Завершая речь, Мехри сообщила, что и вообще им, толстым теткам, смешно о чем бы то ни было рассуждать, пока не восстановился Советский Союз. Восстановится Союз — будет разговор, сказала она, а не восстановится — так и разговора никакого не будет.

Последнее ее заявление, сколь ни мало оно относилось к делу, партию «сколенников» привело в восторг, партию же «корточников» поставило в тупик и было единодушно признано идиотским.

Тут в зал осторожно заглянул Калабаров. Уяснив суть дела, он, посмеиваясь и тем самым как бы отмечая несерьезность происходящего, напомнил, что древние персы, одним из племен которых являются таджики, и впрямь в свое время завоевывали Египет и Грецию; что же касается злосчастного кабинета, то эту фанерную выгородку под лестницей убирать вовсе не следует, поскольку при известной ему чистоплотности Екатерины Семеновны никакой грязи там нет и впредь появиться не может.

И с показным простодушием развел руками.

Ему немало лет, лицо сухое, как деревяшка, морщины — будто древоточец потрудился, особенно на лбу и справа-слева от носа. Шевелюра совершенно седая, но не белая, а сивая. Всегда извиняющаяся улыбка на тонких губах. Неизменная щетина: бреется через два дня на третий, находя этому какие-то мудреные этические оправдания.

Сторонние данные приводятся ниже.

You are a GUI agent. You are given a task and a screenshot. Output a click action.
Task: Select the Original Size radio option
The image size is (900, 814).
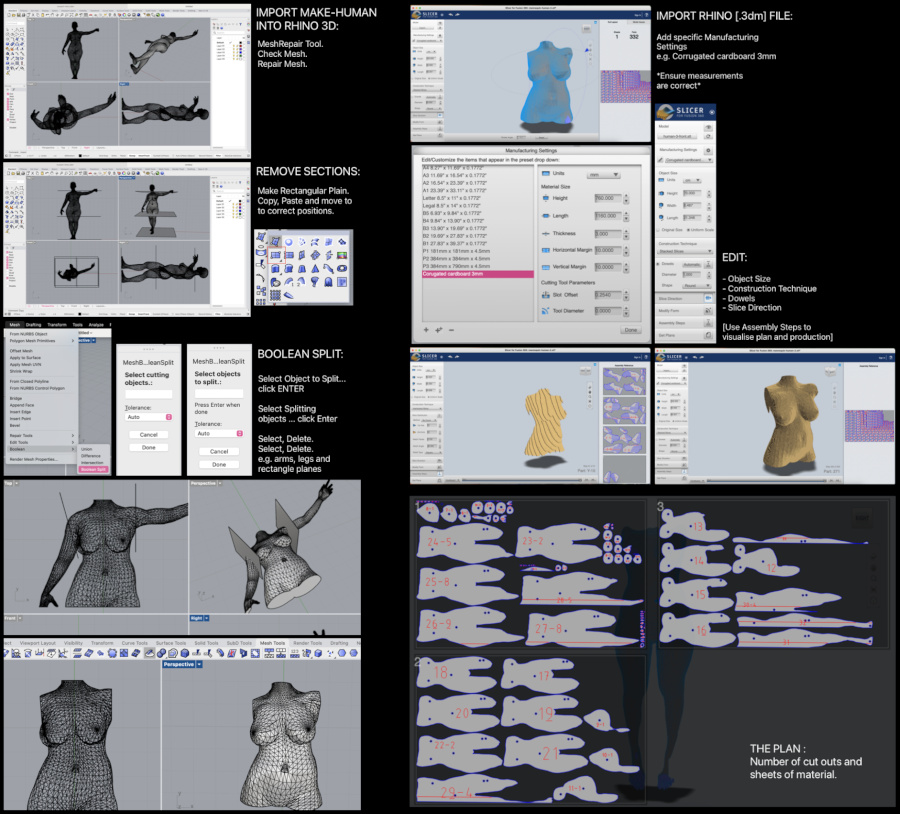tap(658, 231)
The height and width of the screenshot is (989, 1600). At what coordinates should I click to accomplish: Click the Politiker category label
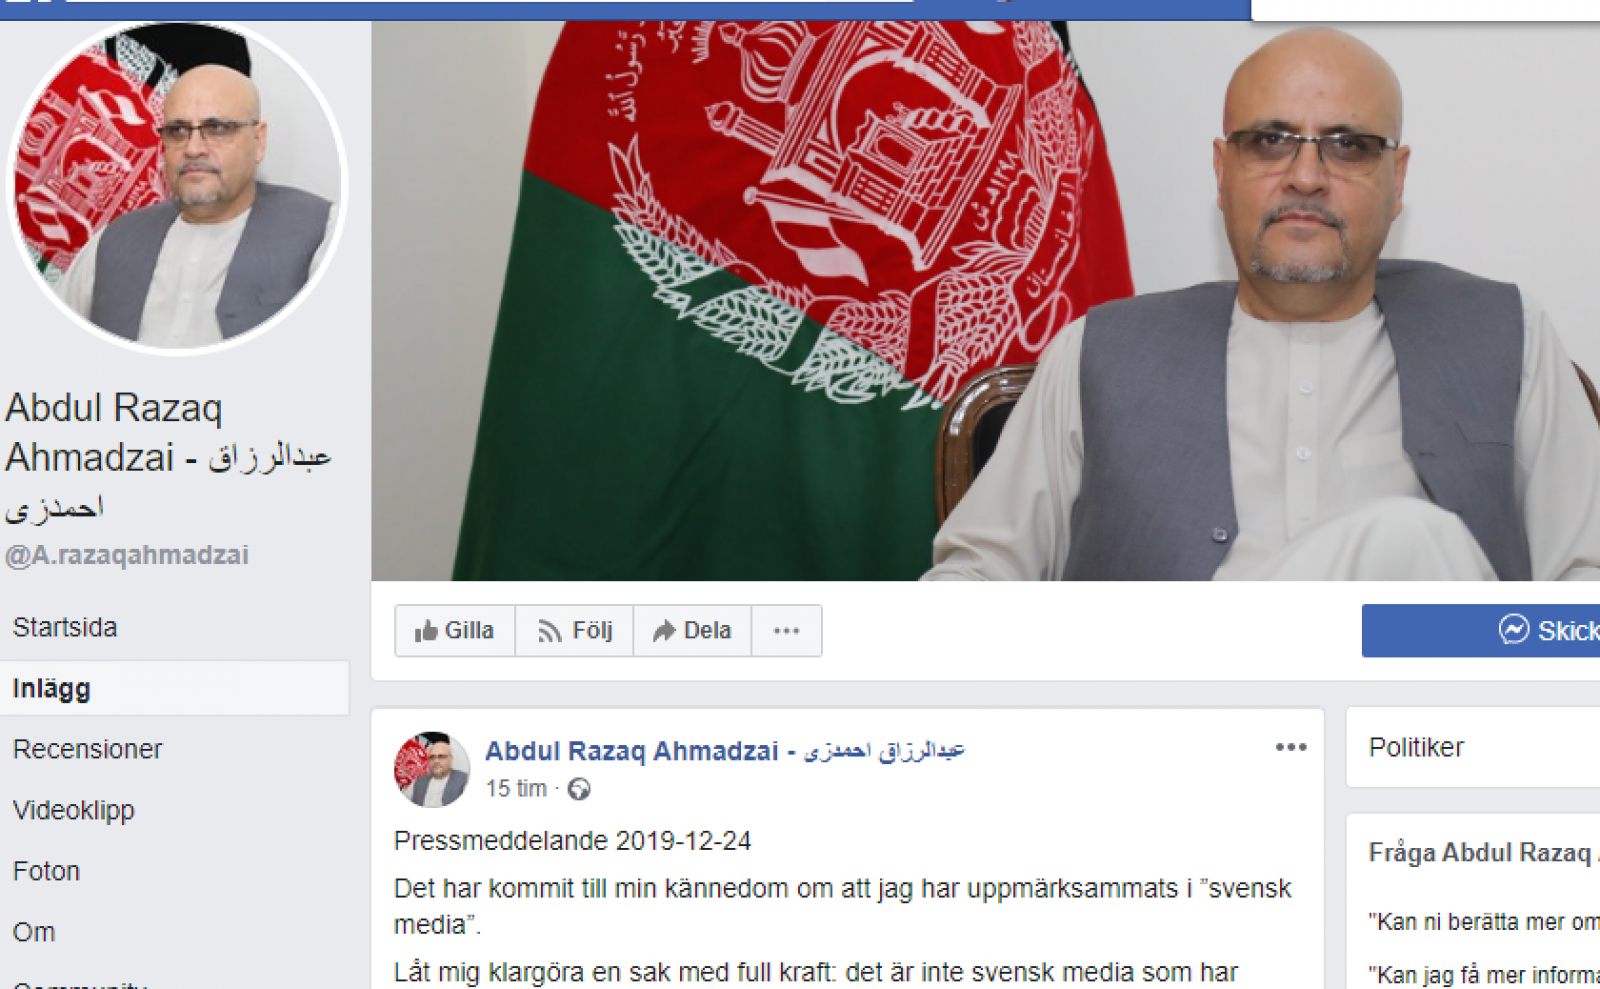pyautogui.click(x=1416, y=747)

Когда-то он работал в Ленинке. Подписал письмо в защиту Сахарова, его уволили, а потом и дельце завели. Но клеилось оно уже в начале восьмидесятых, веяли новые ветры, так что Калабаров отсидел всего три года и вышел по амнистии. Некоторое время был куда как востребован, занимался библиотечным делом на высокой службе, однако с переломом века, в годы, когда, по его же словам, вольнодумство уже не поощрялось, но еще было терпимо, снова съехал на низовку. Теперь директорствует здесь, а опять взлетать на полагающуюся ему, по его-то уму и эрудиции, жердочку и в мыслях не держит: дескать, пообрезали крылья в свое время, да и охота прошла.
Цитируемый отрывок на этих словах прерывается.